The nurse is caring for an adult client who was diagnosed with a congenital heart defect as a child, which was later repaired with surgery. Which common complication of a heart defect should the nurse monitor that the client may still be at risk for?
- A. Deep vein thrombosis
- B. Endocarditis
- C. Atherosclerosis
- D. Shock
Correct Answer: B
Rationale: Endocarditis is a common complication that individuals with repaired congenital heart defects may still be at risk for. Endocarditis is an infection of the inner lining of the heart chambers and valves. The altered structure of the heart tissue from the previous defect and surgery can create an increased risk for bacterial growth and infection. Patients with a history of congenital heart defects should be monitored for signs and symptoms of endocarditis, such as fever, fatigue, new heart murmurs, and evidence of systemic embolization. Prophylactic antibiotics before certain dental and surgical procedures may be recommended to prevent endocarditis in this population. Therefore, the nurse should be vigilant in monitoring for any symptoms suggestive of endocarditis in this client.
The nurse evaluates teaching provided to a patient with a newly created ileal diversion with a continent reservoir. Which patient behavior indicates teaching has been effective?
- A. Demonstrates care for the collection device
- B. Demonstrates self-catheterization of the stoma
- C. Identifies factors contributing to the risk for bladder cancer
- D. States the importance of promptly reporting cloudy urine to the physician
Correct Answer: A
Rationale: In a patient with a newly created ileal diversion with a continent reservoir, demonstrating care for the collection device signifies that the patient has understood the importance of maintaining hygiene and proper management of the device. This behavior indicates that the teaching provided by the nurse has been effective in helping the patient take care of the diversion and prevent complications such as infection or skin irritation. Understanding how to care for the collection device is crucial for the patient's overall well-being and quality of life with the continent reservoir.

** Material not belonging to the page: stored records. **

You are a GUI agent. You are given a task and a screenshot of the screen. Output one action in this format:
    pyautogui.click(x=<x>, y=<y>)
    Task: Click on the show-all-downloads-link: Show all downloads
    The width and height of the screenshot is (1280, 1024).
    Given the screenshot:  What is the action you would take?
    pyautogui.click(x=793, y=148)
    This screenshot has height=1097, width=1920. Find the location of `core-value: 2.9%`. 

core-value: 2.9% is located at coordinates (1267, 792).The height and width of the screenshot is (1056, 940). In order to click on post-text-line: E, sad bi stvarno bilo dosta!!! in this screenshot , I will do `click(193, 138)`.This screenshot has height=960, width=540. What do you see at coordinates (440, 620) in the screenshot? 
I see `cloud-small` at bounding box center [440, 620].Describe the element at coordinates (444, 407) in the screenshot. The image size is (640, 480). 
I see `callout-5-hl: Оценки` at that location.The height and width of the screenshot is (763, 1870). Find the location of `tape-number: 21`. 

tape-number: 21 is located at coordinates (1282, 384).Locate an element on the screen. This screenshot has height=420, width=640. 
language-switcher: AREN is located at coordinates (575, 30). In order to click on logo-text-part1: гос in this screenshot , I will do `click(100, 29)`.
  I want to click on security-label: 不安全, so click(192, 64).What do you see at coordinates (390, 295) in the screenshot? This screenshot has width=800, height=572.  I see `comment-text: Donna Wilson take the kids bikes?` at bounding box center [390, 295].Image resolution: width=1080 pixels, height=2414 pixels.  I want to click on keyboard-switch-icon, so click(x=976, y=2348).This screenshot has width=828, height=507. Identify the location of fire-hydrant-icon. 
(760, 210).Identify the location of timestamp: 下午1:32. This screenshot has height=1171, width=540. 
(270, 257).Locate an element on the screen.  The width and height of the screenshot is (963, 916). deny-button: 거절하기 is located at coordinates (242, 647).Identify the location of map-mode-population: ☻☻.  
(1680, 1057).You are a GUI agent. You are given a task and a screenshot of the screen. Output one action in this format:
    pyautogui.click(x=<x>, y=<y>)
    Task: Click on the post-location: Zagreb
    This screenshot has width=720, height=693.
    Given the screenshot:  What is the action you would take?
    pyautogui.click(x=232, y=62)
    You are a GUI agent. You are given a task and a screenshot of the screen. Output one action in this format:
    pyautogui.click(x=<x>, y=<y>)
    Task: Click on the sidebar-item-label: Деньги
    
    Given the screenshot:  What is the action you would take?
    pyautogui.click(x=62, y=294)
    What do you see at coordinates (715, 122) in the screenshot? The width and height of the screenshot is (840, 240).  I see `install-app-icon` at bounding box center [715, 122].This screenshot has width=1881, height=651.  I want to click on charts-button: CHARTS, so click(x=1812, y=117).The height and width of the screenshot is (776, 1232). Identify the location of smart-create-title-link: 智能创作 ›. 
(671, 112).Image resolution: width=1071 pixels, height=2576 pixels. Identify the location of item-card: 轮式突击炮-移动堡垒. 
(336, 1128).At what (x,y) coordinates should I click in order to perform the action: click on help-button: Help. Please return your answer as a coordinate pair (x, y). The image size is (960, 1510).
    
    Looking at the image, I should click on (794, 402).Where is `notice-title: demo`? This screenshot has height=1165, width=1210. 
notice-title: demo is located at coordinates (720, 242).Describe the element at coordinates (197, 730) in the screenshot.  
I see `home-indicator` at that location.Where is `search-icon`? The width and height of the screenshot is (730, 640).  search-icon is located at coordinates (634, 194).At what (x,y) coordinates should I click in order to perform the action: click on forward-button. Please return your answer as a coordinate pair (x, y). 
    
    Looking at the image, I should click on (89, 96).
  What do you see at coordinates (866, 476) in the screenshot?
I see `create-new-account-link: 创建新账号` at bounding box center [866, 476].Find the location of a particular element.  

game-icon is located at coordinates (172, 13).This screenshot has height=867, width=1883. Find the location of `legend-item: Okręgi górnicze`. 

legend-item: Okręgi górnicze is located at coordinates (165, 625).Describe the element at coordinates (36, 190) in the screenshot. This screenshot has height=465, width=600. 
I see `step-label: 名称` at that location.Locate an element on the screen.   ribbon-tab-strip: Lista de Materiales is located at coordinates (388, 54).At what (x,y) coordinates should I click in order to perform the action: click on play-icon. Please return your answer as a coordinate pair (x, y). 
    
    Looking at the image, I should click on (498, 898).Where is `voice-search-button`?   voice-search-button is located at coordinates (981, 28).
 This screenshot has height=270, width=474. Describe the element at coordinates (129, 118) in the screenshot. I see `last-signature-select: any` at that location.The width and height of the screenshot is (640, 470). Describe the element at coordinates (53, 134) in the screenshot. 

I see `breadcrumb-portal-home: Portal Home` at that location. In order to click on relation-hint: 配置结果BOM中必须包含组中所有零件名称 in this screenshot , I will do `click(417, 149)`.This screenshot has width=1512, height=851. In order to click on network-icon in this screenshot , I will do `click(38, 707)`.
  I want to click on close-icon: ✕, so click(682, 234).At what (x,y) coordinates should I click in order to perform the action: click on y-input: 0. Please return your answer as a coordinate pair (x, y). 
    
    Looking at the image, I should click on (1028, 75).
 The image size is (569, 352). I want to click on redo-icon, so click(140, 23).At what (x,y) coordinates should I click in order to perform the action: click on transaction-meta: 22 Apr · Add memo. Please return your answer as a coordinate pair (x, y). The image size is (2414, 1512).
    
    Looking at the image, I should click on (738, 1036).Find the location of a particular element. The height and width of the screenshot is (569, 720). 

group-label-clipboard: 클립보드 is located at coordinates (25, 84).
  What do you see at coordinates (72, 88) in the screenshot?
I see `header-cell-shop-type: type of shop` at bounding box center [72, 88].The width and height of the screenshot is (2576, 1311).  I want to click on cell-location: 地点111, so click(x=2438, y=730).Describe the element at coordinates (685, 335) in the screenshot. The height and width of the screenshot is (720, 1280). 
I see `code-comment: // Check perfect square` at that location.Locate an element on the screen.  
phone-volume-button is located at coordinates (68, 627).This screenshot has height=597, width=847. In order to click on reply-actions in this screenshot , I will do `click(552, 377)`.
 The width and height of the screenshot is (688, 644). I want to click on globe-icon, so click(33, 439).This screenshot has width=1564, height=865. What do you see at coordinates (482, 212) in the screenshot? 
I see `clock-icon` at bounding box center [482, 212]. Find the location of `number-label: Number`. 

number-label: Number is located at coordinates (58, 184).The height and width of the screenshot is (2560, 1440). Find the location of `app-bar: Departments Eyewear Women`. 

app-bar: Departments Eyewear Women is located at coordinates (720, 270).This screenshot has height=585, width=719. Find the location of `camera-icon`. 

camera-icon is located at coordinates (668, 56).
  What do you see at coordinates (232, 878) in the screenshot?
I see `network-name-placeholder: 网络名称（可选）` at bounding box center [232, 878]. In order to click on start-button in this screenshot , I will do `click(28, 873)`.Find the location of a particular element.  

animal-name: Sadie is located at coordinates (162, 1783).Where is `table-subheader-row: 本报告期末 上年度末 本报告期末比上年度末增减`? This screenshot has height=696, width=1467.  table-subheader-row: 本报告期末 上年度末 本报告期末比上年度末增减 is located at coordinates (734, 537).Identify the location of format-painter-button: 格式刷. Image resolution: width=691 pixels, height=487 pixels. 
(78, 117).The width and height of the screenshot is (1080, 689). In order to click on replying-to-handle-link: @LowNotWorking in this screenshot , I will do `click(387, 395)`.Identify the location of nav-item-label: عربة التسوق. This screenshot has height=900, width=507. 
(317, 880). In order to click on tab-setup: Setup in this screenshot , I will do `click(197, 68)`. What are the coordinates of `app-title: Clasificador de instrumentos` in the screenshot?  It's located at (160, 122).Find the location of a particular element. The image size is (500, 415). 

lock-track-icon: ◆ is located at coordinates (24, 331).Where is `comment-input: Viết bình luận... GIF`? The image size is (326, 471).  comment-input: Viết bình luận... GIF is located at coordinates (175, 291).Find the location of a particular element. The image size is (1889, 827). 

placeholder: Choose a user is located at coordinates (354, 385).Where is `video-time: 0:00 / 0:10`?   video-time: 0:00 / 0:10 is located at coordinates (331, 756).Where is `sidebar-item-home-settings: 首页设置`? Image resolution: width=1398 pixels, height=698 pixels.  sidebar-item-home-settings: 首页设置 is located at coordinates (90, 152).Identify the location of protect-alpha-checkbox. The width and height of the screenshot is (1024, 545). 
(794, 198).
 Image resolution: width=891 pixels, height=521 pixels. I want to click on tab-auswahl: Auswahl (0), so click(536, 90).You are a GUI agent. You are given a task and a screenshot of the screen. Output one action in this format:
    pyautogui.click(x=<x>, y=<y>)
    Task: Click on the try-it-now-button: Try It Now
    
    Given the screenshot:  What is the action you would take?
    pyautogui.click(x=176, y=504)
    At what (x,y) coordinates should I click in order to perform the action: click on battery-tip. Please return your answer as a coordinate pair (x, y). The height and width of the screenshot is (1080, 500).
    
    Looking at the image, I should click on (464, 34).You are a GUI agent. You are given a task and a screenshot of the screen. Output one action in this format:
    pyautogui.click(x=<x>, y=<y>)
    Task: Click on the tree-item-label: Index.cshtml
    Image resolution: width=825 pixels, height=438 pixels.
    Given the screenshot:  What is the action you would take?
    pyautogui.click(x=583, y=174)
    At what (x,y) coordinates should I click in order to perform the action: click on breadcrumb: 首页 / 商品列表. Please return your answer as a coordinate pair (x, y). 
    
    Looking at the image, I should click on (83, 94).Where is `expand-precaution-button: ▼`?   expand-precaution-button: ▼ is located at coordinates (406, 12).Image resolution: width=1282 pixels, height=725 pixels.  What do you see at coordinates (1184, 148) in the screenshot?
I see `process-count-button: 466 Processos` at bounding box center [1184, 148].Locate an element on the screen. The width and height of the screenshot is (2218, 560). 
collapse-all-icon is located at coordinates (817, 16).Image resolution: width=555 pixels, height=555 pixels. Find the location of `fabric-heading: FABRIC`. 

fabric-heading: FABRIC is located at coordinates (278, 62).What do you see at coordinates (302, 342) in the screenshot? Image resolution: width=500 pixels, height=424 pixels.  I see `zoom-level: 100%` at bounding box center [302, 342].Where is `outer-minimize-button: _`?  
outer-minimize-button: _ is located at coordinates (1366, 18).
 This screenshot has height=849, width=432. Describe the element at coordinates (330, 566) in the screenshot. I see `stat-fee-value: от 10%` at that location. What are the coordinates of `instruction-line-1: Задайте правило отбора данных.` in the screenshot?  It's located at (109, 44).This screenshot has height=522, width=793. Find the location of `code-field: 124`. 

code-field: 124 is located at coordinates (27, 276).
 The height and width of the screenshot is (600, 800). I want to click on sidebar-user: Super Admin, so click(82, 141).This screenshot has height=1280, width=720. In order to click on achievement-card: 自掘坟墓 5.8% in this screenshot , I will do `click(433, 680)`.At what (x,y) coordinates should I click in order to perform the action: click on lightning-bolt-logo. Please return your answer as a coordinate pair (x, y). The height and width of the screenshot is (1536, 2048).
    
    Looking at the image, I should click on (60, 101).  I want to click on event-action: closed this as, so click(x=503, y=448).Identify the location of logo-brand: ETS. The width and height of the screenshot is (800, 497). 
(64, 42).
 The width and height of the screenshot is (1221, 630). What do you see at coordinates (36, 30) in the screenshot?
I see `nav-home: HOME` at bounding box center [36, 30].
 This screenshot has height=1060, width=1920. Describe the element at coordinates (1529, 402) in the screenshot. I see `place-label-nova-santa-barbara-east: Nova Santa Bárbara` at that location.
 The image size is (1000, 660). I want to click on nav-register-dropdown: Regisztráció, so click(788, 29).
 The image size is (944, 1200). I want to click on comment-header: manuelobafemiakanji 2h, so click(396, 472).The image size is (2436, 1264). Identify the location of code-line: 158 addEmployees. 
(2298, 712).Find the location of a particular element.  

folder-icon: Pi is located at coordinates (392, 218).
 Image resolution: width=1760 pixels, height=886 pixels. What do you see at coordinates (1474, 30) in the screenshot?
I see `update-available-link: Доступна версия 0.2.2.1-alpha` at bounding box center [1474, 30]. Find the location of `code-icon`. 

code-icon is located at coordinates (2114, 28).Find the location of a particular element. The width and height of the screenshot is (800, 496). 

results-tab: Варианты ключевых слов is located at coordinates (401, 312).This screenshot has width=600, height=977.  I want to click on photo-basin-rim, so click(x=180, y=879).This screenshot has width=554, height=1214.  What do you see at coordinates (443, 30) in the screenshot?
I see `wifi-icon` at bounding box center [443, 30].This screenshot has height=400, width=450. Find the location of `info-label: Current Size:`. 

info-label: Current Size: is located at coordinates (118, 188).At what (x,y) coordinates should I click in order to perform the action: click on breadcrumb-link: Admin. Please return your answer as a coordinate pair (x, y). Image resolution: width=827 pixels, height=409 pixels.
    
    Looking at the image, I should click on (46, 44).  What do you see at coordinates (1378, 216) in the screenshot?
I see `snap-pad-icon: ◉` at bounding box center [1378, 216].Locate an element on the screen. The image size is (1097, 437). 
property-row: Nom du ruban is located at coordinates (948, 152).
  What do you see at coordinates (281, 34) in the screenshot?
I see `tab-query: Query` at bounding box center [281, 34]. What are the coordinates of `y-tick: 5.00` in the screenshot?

A client diagnosed with a deep vein thrombosis (DVT) is receiving intravenous heparin. Which is the priority outcome for this client?
- A. The client will not disturb the intravenous infusion.
- B. The client will comply with dietary restrictions.
- C. The client will not experience bleeding.
- D. The client will keep the right leg elevated on two pillows.
Correct Answer: C
Rationale: The priority outcome for a client with deep vein thrombosis (DVT) receiving intravenous heparin is to prevent bleeding. Heparin is an anticoagulant medication used to prevent the formation of blood clots, but one of its potential side effects is bleeding due to its ability to prevent blood clotting. It is crucial to closely monitor the client for signs of bleeding while on heparin therapy, such as easy bruising, black or tarry stools, blood in the urine, or excessive bleeding from wounds. Preventing bleeding is essential to avoid complications associated with anticoagulant therapy.
A patient has developed a paralytic ileus following recent abdominal surgery. What is the most important nursing action when caring for this patient?
- A. Monitor bowel sounds every hour
- B. Maintain the patient on strict bed rest
- C. Ensure the nasogastric tube is functioning
- D. Ensure that the patient is given a clear liquid diet
Correct Answer: C
Rationale: Ensuring that the nasogastric tube is functioning is the most important nursing action when caring for a patient with a paralytic ileus. A paralytic ileus is a condition where there is a temporary paralysis of the intestine, leading to a lack of bowel motility. This can result in a buildup of gas and fluids in the intestines, causing abdominal distension, pain, and potential complications.